INFORMATION PROVIDED:
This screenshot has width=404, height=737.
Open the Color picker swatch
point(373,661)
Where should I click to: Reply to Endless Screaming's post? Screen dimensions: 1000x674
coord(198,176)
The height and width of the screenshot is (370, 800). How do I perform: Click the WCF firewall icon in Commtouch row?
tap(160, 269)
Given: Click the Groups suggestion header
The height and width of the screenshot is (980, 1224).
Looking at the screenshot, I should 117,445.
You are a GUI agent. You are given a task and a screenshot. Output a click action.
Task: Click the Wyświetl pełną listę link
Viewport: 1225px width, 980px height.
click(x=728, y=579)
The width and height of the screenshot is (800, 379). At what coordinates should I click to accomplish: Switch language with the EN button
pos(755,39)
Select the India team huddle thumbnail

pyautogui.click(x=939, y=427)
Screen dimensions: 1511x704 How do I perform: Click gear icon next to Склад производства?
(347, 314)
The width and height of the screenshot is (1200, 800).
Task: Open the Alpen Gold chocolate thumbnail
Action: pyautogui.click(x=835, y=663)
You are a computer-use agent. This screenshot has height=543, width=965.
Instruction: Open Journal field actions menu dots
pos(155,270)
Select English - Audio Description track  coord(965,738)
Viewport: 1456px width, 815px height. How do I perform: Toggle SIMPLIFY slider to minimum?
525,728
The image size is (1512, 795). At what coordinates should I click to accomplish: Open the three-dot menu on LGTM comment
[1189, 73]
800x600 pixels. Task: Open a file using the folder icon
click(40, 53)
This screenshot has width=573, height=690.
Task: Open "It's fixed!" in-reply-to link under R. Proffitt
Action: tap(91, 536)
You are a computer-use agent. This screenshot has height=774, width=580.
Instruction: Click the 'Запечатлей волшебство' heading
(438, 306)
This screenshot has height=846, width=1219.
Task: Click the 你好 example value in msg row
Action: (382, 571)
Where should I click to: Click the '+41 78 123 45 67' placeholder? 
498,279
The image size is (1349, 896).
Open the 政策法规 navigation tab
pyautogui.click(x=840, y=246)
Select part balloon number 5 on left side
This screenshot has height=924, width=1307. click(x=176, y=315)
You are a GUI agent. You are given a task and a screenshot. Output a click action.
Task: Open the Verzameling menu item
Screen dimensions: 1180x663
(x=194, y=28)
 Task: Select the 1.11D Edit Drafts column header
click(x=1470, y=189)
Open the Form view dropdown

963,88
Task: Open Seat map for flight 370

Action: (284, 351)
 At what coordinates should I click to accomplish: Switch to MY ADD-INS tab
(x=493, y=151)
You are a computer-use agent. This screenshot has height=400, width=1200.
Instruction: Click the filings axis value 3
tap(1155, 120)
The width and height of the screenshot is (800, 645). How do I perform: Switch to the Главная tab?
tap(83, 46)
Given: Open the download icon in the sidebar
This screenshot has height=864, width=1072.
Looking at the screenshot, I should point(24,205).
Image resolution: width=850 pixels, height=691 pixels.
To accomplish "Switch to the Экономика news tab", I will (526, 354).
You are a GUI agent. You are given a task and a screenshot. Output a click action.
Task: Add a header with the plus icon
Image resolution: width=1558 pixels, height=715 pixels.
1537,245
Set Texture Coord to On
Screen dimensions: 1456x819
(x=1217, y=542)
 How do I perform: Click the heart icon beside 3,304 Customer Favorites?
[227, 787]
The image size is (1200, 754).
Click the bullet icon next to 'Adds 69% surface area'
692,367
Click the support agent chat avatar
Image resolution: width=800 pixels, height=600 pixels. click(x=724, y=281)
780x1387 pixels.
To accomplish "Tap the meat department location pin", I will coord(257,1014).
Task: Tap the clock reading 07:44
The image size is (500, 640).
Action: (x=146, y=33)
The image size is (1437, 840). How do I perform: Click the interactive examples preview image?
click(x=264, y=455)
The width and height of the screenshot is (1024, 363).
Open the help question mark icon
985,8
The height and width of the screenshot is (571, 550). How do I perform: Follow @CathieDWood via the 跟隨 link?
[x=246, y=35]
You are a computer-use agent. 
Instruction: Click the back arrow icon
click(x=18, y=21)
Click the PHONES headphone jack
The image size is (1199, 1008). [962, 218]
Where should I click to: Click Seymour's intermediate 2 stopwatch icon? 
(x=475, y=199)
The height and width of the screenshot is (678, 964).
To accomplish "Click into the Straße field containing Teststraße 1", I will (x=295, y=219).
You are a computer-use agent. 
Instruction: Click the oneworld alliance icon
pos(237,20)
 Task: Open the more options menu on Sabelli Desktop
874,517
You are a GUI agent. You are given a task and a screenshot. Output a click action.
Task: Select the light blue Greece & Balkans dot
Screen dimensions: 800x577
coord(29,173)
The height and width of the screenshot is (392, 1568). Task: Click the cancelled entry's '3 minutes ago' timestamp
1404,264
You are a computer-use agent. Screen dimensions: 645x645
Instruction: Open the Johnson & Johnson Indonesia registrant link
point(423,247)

AIM:
Reproduce every one of the rows above verbatim, keeping each line unchanged and in the same order.

WORKED ANSWER:
This screenshot has width=404, height=737.
Open the Color picker swatch
point(373,661)
Where should I click to: Reply to Endless Screaming's post? Screen dimensions: 1000x674
coord(198,176)
The height and width of the screenshot is (370, 800). How do I perform: Click the WCF firewall icon in Commtouch row?
tap(160, 269)
Given: Click the Groups suggestion header
The height and width of the screenshot is (980, 1224).
Looking at the screenshot, I should 117,445.
You are a GUI agent. You are given a task and a screenshot. Output a click action.
Task: Click the Wyświetl pełną listę link
Viewport: 1225px width, 980px height.
click(x=728, y=579)
The width and height of the screenshot is (800, 379). At what coordinates should I click to accomplish: Switch language with the EN button
pos(755,39)
Select the India team huddle thumbnail

pyautogui.click(x=939, y=427)
Screen dimensions: 1511x704 How do I perform: Click gear icon next to Склад производства?
(347, 314)
The width and height of the screenshot is (1200, 800).
Task: Open the Alpen Gold chocolate thumbnail
Action: pyautogui.click(x=835, y=663)
You are a computer-use agent. This screenshot has height=543, width=965.
Instruction: Open Journal field actions menu dots
pos(155,270)
Select English - Audio Description track  coord(965,738)
Viewport: 1456px width, 815px height. How do I perform: Toggle SIMPLIFY slider to minimum?
525,728
The image size is (1512, 795). At what coordinates should I click to accomplish: Open the three-dot menu on LGTM comment
[1189, 73]
800x600 pixels. Task: Open a file using the folder icon
click(40, 53)
This screenshot has width=573, height=690.
Task: Open "It's fixed!" in-reply-to link under R. Proffitt
Action: tap(91, 536)
You are a computer-use agent. This screenshot has height=774, width=580.
Instruction: Click the 'Запечатлей волшебство' heading
(438, 306)
This screenshot has height=846, width=1219.
Task: Click the 你好 example value in msg row
Action: (382, 571)
Where should I click to: Click the '+41 78 123 45 67' placeholder? 
498,279
The image size is (1349, 896).
Open the 政策法规 navigation tab
pyautogui.click(x=840, y=246)
Select part balloon number 5 on left side
This screenshot has height=924, width=1307. click(x=176, y=315)
You are a GUI agent. You are given a task and a screenshot. Output a click action.
Task: Open the Verzameling menu item
Screen dimensions: 1180x663
(x=194, y=28)
 Task: Select the 1.11D Edit Drafts column header
click(x=1470, y=189)
Open the Form view dropdown

963,88
Task: Open Seat map for flight 370

Action: (284, 351)
 At what coordinates should I click to accomplish: Switch to MY ADD-INS tab
(x=493, y=151)
You are a computer-use agent. This screenshot has height=400, width=1200.
Instruction: Click the filings axis value 3
tap(1155, 120)
The width and height of the screenshot is (800, 645). How do I perform: Switch to the Главная tab?
tap(83, 46)
Given: Open the download icon in the sidebar
This screenshot has height=864, width=1072.
Looking at the screenshot, I should point(24,205).
Image resolution: width=850 pixels, height=691 pixels.
To accomplish "Switch to the Экономика news tab", I will (526, 354).
You are a GUI agent. You are given a task and a screenshot. Output a click action.
Task: Add a header with the plus icon
Image resolution: width=1558 pixels, height=715 pixels.
1537,245
Set Texture Coord to On
Screen dimensions: 1456x819
(x=1217, y=542)
 How do I perform: Click the heart icon beside 3,304 Customer Favorites?
[227, 787]
The image size is (1200, 754).
Click the bullet icon next to 'Adds 69% surface area'
692,367
Click the support agent chat avatar
Image resolution: width=800 pixels, height=600 pixels. click(x=724, y=281)
780x1387 pixels.
To accomplish "Tap the meat department location pin", I will coord(257,1014).
Task: Tap the clock reading 07:44
The image size is (500, 640).
Action: (x=146, y=33)
The image size is (1437, 840). How do I perform: Click the interactive examples preview image?
click(x=264, y=455)
The width and height of the screenshot is (1024, 363).
Open the help question mark icon
985,8
The height and width of the screenshot is (571, 550). How do I perform: Follow @CathieDWood via the 跟隨 link?
[x=246, y=35]
You are a computer-use agent. 
Instruction: Click the back arrow icon
click(x=18, y=21)
Click the PHONES headphone jack
The image size is (1199, 1008). [962, 218]
Where should I click to: Click Seymour's intermediate 2 stopwatch icon? 
(x=475, y=199)
The height and width of the screenshot is (678, 964).
To accomplish "Click into the Straße field containing Teststraße 1", I will (x=295, y=219).
You are a computer-use agent. 
Instruction: Click the oneworld alliance icon
pos(237,20)
 Task: Open the more options menu on Sabelli Desktop
874,517
You are a GUI agent. You are given a task and a screenshot. Output a click action.
Task: Select the light blue Greece & Balkans dot
Screen dimensions: 800x577
coord(29,173)
The height and width of the screenshot is (392, 1568). Task: Click the cancelled entry's '3 minutes ago' timestamp
1404,264
You are a computer-use agent. Screen dimensions: 645x645
Instruction: Open the Johnson & Johnson Indonesia registrant link
point(423,247)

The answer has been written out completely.